**WHAT YOU SHOULD DO:** Skip the pictures. Transcribe exactly the lines from the line containing "Click div.alignBar in the breadcrumb path" to the end of the listing.

**GIVEN DATA:**

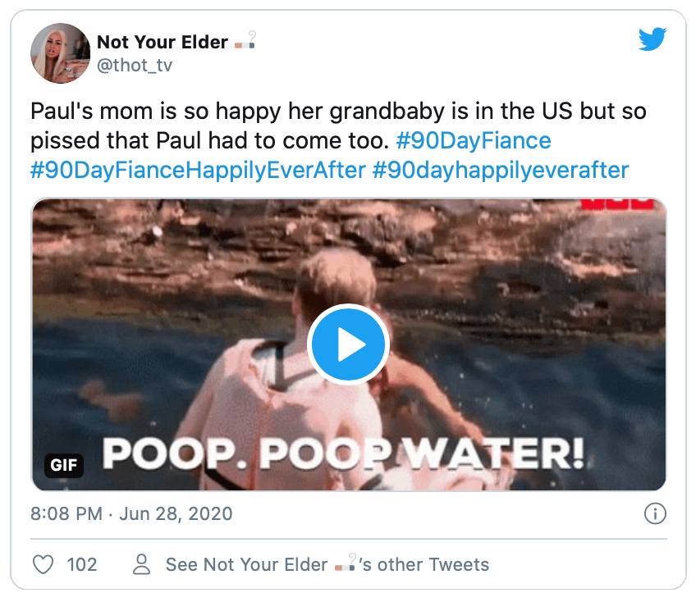
Task: Like the tweet with the heart icon
Action: pyautogui.click(x=42, y=564)
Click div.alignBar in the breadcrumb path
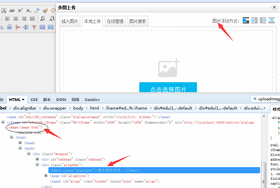This screenshot has width=280, height=188. [x=25, y=108]
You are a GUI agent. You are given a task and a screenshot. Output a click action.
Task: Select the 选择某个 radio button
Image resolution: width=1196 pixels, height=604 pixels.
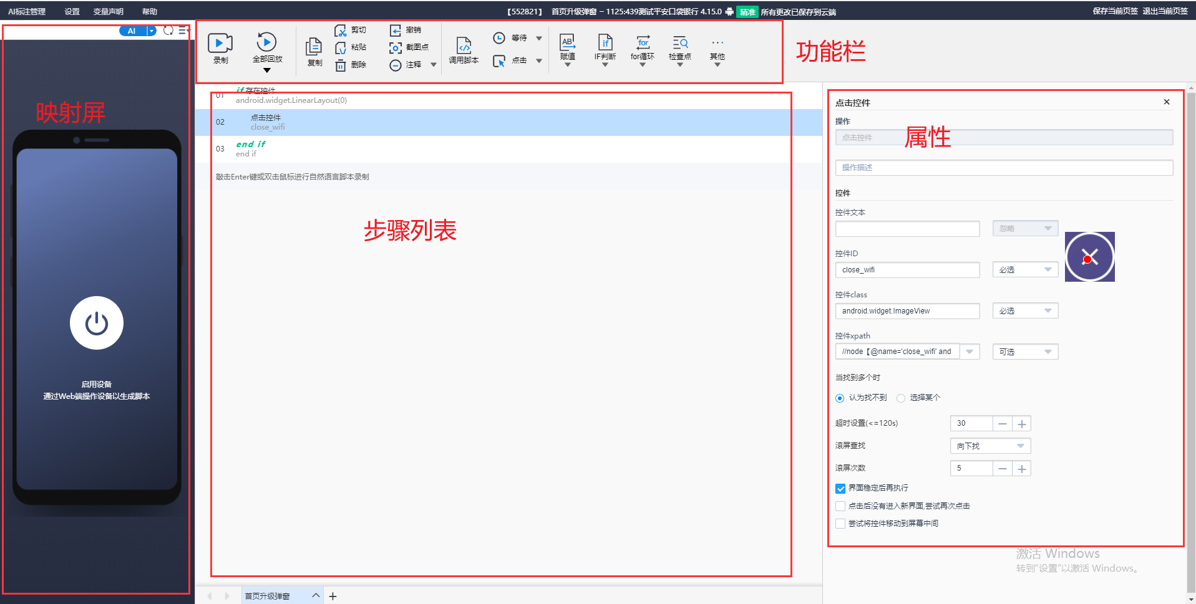pos(901,398)
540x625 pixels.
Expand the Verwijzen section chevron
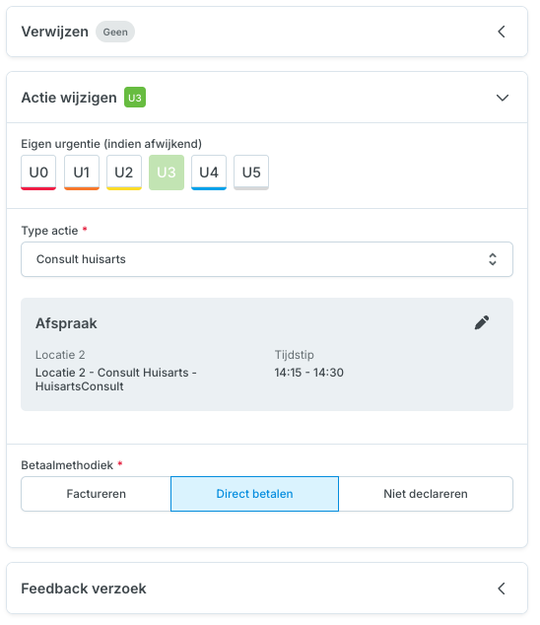click(x=502, y=32)
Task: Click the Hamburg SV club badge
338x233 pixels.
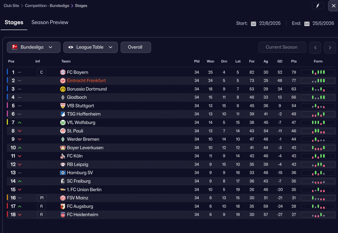Action: (x=63, y=173)
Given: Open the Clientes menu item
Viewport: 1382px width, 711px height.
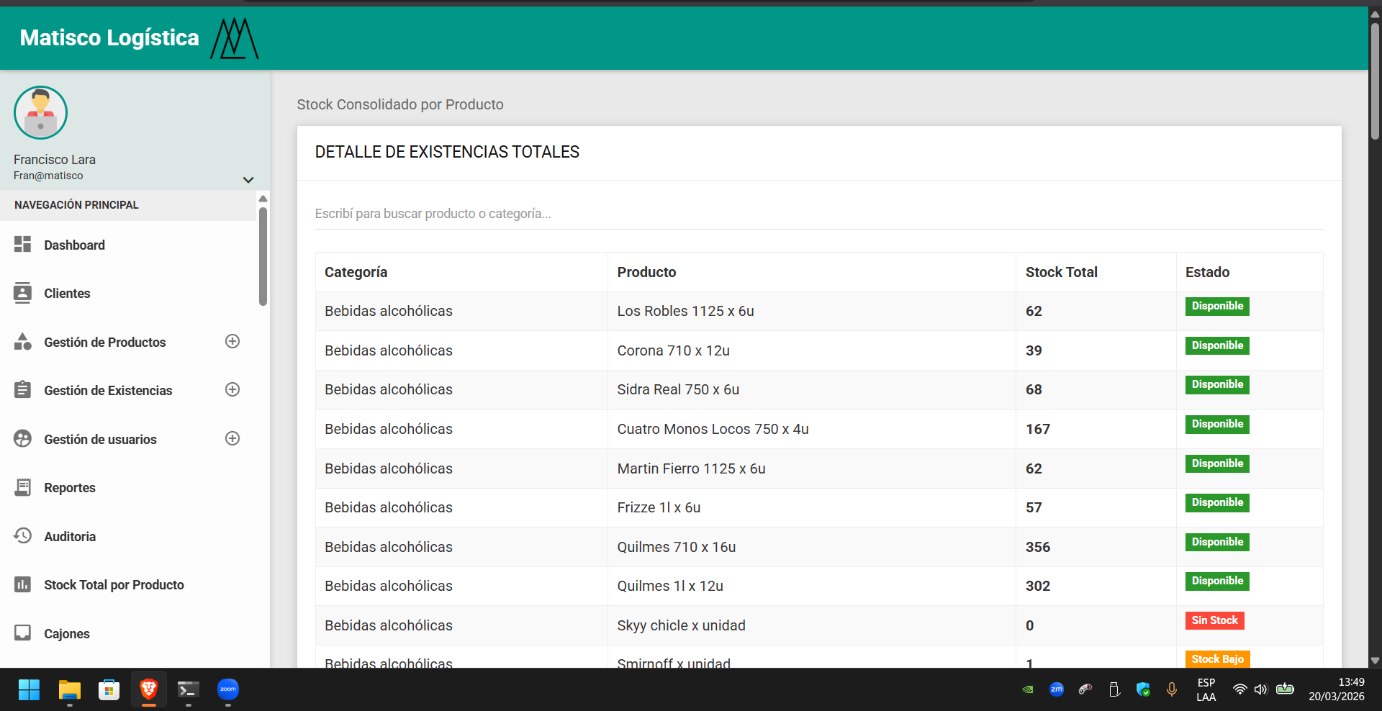Looking at the screenshot, I should [x=67, y=294].
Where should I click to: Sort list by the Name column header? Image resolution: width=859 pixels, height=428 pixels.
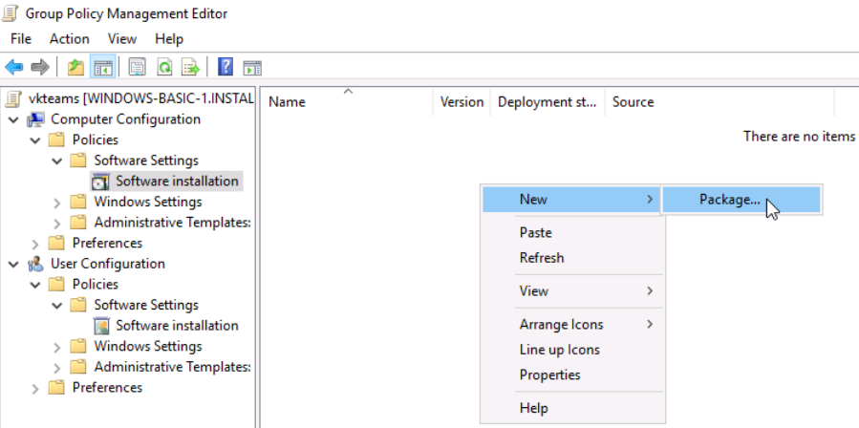click(287, 102)
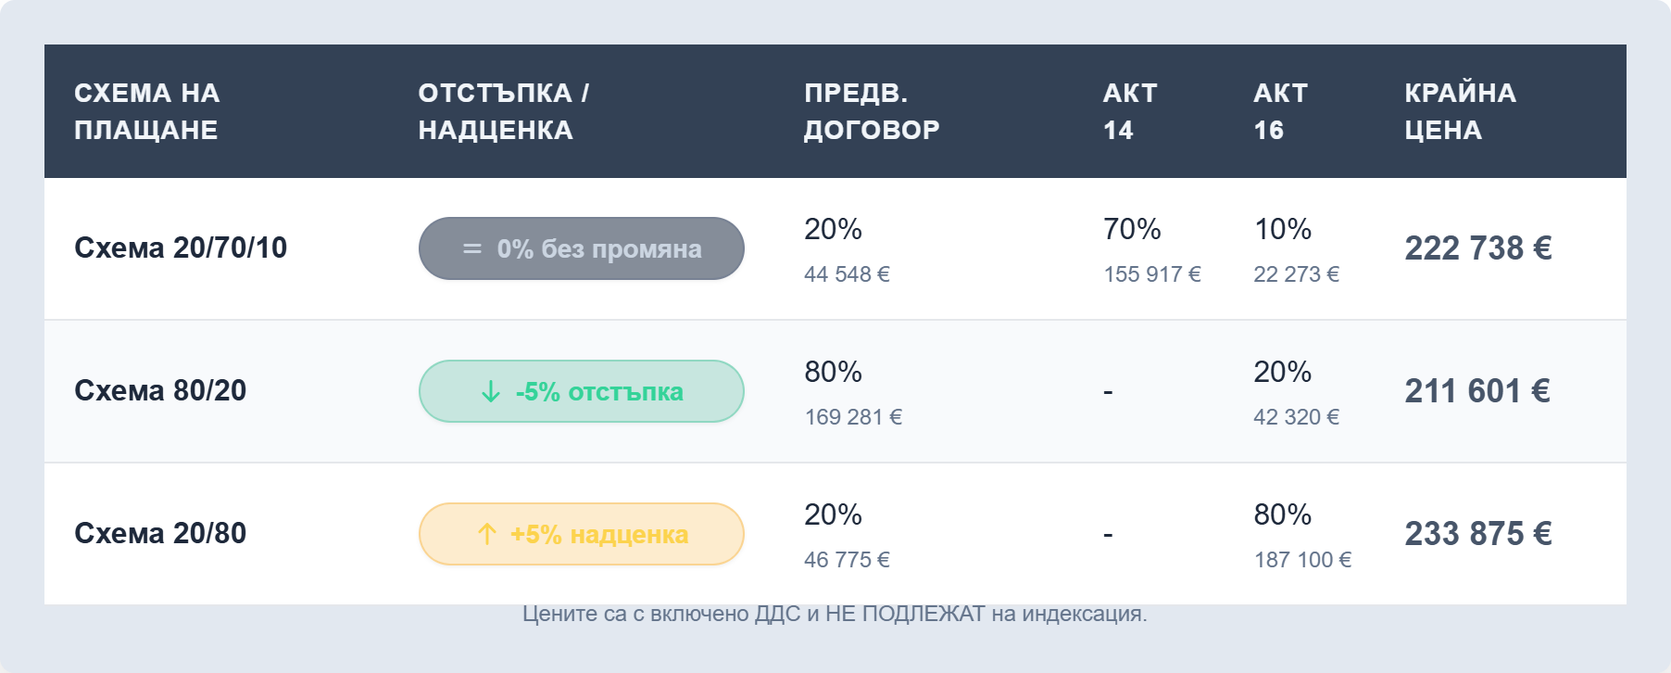Select the 'Схема 20/70/10' row label
This screenshot has height=673, width=1671.
[x=181, y=248]
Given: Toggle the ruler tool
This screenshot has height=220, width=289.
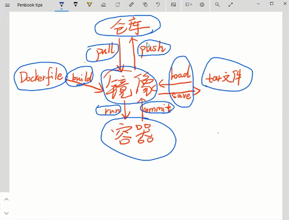Looking at the screenshot, I should (131, 4).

**ANSWER AREA:**
Click div.alignBar in the breadcrumb path
This screenshot has width=280, height=188. [x=25, y=108]
You are a GUI agent. You are given a task and a screenshot. Output a click action.
Task: Select the 选择某个 radio button
Image resolution: width=1196 pixels, height=604 pixels.
pos(901,398)
540x625 pixels.
Expand the Verwijzen section chevron
click(x=502, y=32)
Task: Click the Hamburg SV club badge
338x233 pixels.
Action: (x=63, y=173)
Given: Open the Clientes menu item
Viewport: 1382px width, 711px height.
Looking at the screenshot, I should [x=67, y=294].
Where should I click to: Sort list by the Name column header? Image resolution: width=859 pixels, height=428 pixels.
click(287, 102)
Select the 'Схема 20/70/10' row label
This screenshot has height=673, width=1671.
[x=181, y=248]
Given: Toggle the ruler tool
This screenshot has height=220, width=289.
Looking at the screenshot, I should (131, 4).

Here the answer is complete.